◆ What to produce
Your answer should reproduce every line of the material in which the word "dimensions" occurs.

◆ Supplied records
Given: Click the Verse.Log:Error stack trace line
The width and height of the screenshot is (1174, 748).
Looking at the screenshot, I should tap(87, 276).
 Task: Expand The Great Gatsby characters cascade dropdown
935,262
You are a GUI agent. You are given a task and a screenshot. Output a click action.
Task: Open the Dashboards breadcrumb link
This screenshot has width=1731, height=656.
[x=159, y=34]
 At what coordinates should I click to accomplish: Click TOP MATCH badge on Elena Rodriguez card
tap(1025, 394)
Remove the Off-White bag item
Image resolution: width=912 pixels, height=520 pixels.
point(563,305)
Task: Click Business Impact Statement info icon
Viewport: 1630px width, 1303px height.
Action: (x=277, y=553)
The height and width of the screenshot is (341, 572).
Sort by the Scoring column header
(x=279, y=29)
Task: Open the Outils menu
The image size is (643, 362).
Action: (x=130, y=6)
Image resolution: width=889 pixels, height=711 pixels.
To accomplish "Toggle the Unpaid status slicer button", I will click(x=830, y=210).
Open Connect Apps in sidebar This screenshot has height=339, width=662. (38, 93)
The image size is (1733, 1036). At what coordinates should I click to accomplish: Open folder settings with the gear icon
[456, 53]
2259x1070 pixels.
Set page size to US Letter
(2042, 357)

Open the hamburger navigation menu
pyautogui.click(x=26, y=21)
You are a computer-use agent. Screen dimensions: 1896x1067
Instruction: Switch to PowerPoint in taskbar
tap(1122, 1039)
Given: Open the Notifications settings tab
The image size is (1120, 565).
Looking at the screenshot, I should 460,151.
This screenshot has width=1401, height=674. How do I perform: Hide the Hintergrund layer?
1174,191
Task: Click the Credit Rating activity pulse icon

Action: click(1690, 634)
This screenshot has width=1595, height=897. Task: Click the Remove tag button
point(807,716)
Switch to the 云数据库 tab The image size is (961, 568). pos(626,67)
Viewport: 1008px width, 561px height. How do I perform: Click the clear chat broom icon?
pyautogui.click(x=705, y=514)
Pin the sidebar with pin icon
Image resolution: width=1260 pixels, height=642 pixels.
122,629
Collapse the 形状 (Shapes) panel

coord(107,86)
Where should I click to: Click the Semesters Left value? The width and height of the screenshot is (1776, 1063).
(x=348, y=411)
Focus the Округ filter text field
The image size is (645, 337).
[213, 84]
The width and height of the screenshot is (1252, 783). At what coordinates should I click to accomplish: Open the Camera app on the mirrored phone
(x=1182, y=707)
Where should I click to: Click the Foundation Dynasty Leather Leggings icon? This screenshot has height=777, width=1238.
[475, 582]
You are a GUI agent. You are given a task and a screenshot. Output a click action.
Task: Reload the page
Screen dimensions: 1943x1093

◆ Output of the exercise
You are a computer-use agent. Screen dimensions: 1896x1067
Screen dimensions: 1943x1093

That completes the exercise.